= Jean-Baptiste Massieu =

French politician

Jean-Baptiste Massieu (17 September 1743 Pontoise - 8 June 1818 Brussels) was a French bishop, politically active during the French Revolution.

The son of a Norman hosier, he took holy orders in Rouen, took up his first post as a teacher of rhetoric at Vernon and in 1768 moved to the royal college in Nancy. He may also have been a tutor to the younger Lameth brothers, and in 1782 was appointed curate of Cergy.

When the Estates General were summoned, he was elected to sit for the First Estate representing Senlis. In December 1789 he became secretary of the new National Assembly and joined the ecclesiastical committee, and in December 1790 he took the oath to the Civil Constitution of the Clergy. He was elected constitutional bishop of Oise on 21 February 1791.

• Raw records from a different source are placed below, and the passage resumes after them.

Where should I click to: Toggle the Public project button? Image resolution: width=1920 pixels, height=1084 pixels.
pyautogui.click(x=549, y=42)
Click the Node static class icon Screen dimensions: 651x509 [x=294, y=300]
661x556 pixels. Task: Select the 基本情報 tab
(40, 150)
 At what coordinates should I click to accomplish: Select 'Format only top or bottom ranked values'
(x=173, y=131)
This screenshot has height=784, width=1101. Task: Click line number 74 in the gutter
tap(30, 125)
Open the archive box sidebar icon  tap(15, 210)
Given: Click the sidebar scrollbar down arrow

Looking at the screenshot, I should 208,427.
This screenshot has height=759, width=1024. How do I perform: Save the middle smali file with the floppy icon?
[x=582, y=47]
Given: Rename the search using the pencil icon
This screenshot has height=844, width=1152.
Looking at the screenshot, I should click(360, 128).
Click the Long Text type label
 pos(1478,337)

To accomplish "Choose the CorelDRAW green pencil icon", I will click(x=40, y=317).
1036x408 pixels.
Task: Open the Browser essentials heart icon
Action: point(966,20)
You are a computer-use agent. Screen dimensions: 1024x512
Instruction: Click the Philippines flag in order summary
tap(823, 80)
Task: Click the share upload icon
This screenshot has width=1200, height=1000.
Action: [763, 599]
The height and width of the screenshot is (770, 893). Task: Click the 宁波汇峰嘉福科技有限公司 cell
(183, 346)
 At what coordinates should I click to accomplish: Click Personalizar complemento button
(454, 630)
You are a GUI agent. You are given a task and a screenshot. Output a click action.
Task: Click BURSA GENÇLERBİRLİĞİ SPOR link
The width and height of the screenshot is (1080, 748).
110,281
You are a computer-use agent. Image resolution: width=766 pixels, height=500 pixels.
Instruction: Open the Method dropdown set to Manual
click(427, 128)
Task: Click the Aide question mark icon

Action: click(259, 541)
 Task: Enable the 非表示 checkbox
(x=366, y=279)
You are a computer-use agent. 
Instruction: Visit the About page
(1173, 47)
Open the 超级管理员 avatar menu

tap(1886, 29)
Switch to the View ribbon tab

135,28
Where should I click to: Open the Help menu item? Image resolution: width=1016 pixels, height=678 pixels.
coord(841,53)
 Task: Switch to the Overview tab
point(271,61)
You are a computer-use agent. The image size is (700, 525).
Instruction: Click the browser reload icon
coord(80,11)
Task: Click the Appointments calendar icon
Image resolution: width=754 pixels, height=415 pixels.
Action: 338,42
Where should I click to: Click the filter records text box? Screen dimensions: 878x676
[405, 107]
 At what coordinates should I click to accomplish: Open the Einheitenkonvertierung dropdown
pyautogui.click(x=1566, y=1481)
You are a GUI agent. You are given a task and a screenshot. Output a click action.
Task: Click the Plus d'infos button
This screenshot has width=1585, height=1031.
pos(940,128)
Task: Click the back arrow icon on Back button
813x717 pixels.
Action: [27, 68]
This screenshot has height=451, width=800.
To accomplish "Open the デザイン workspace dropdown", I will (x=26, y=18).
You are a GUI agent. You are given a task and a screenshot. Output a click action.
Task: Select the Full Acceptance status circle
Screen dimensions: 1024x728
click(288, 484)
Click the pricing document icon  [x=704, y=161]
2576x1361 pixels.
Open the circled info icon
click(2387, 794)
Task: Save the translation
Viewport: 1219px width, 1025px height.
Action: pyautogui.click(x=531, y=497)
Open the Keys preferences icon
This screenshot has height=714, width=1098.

On 4 September 1792 he was elected to represent Oise in the National Convention, receiving 315 out of 627 votes. During the trial of Louis XVI he voted against appeal to the people, for the death penalty and against reprieve. In 1793 he was sent as a representant en mission first to Ardennes and then to Marne. He renounced his religious vows while he was away from Paris, and shortly afterward married the daughter-in-law of the mayor of Givet, Marie-Odile Briquelet. His main task in the North was to deal with traitors and counter-revolutionaries, and he also erected a temple to Reason in Sedan.

In April 1794 he returned to the Convention, joined the public education committee, and worked on new primary school textbooks. Like many representants en mission who had made themselves unpopular outside Paris, he was denounced after the Thermidorean reaction and arrested on 9 August 1795, at the same time as Joseph Fouché. However thanks to an amnesty decree he was freed again 4 Brumaire Year IV (26 October 1795). He was employed for some months as a geographer by the War Ministry and then took up a post as a school teacher in Versailles. In 1797 he was given a new post as archivist at the War Ministry, which he occupied until 1815, building, cataloguing and storing its collections. His work in the archive yielded more than 800 volumes of collected papers and 8,000 books added to the collection.

Proscribed as a regicide in 1815, he went into exile in Brussels, leaving his wife behind in Paris. Despite his petitions and the support of the duc de Richelieu, he was never given permission to return to France. He fell ill in 1818 and his wife obtained a passport to join him; he died in poverty on 6 June 1818.